As in the 1948 Nakba, Israeli politicians have been open about their plans and dreams. “We are now rolling out the Gaza Nakba”, Israeli security cabinet member and Agriculture Minister Avi Dichter declared in November. In October, a leaked document revealed that the Israeli Intelligence Ministry advised the government to forcibly expel the entire Gazan population.
Millions have mobilised around the world to stop this genocide, which has led to international pressure from Israel’s chief arms suppliers, notably the US, to rein in civilian casualties and tone down the planned invasion of Rafah.
In a big blow to Israel’s legitimacy, prosecutors at the International Criminal Court have requested arrest warrants for Israeli Prime Minister Benjamin Netanyahu and Defence Minister Yoav Gallant for their war crimes in Gaza, along with three Hamas leaders.

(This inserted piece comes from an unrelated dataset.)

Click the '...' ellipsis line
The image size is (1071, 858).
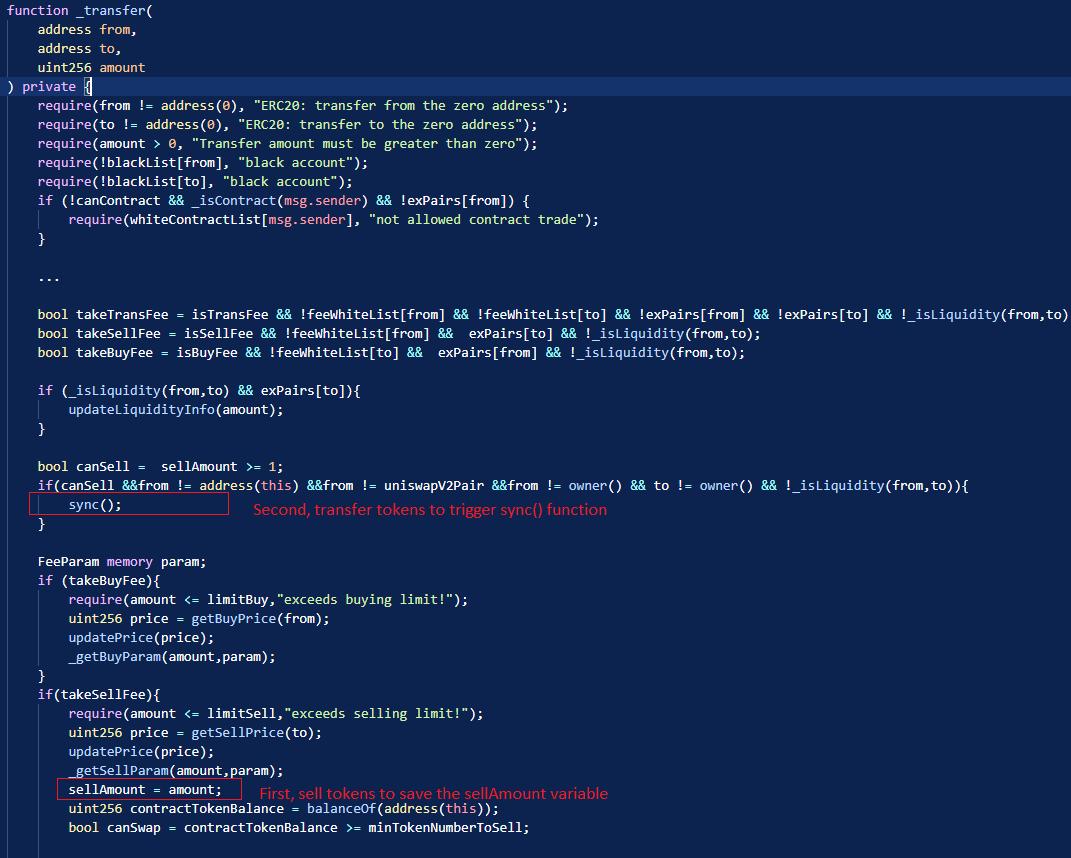click(x=48, y=277)
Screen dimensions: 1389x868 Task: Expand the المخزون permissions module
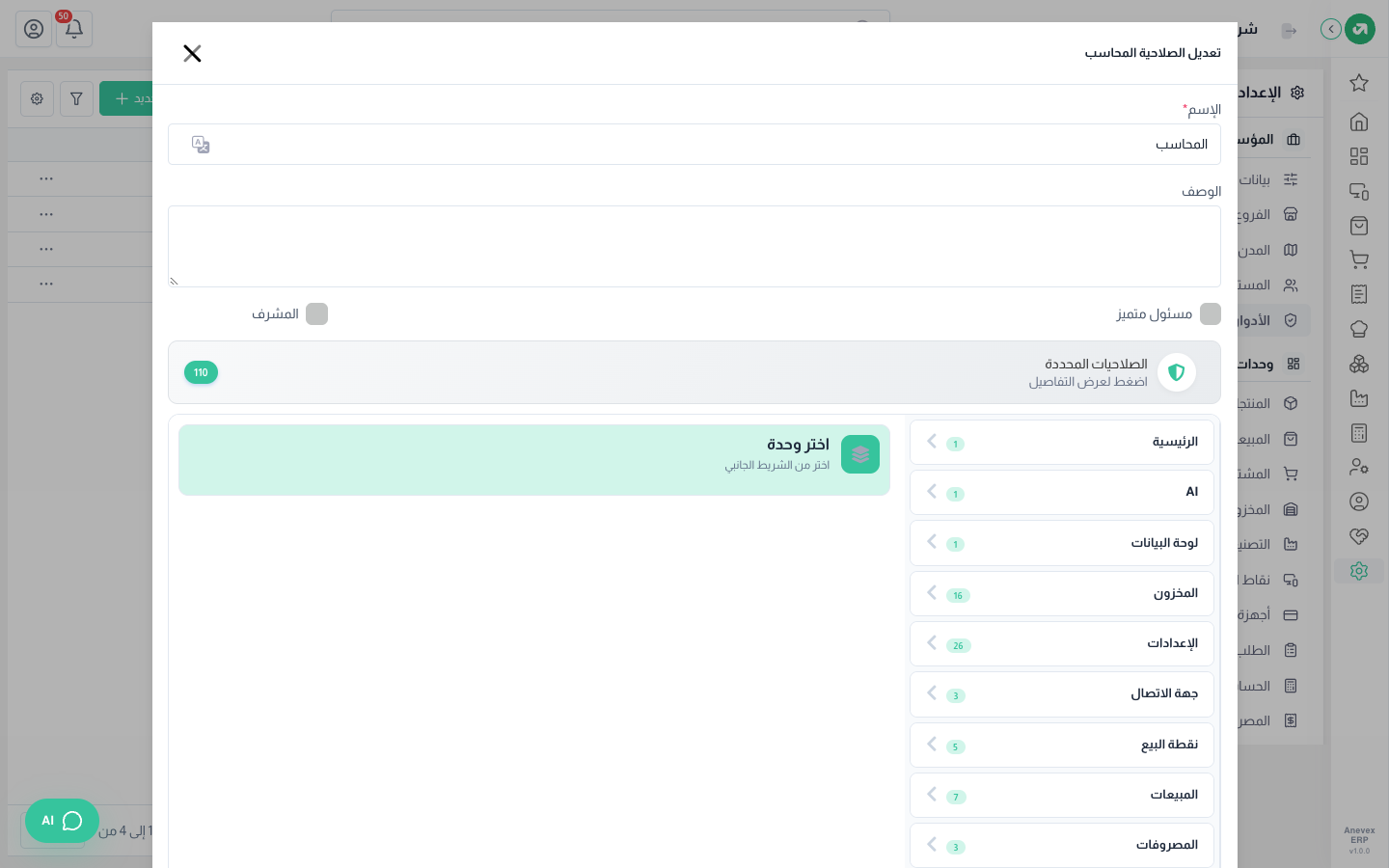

The Israeli government and its international supporters are apoplectic at the “moral equivalence” they accuse the ICC of drawing between themselves and Hamas. Indeed, there is no equivalence: whatever you think of Hamas, they are not the occupying power, and they have never killed 35,000 people, razed entire cities or tortured and starved on a scale such as Israel has done in Gaza since October.
For now, at least, it seems the more ambitious goal of some in the Israeli establishment to expel or eradicate the entire Gazan population will not be carried out in the short term. That is a small mercy. But Israel clearly intends to keep killing and starving the population for some time to come, and any ceasefire that eventually emerges will leave Gaza in ruins and its people subject to an ongoing brutal occupation and siege.
The Nakba of 1948 never really ended. In that sense, this is not a new Nakba, but a continuation of Israel’s foundational genocide. It won’t end until the state of Israel itself is stopped.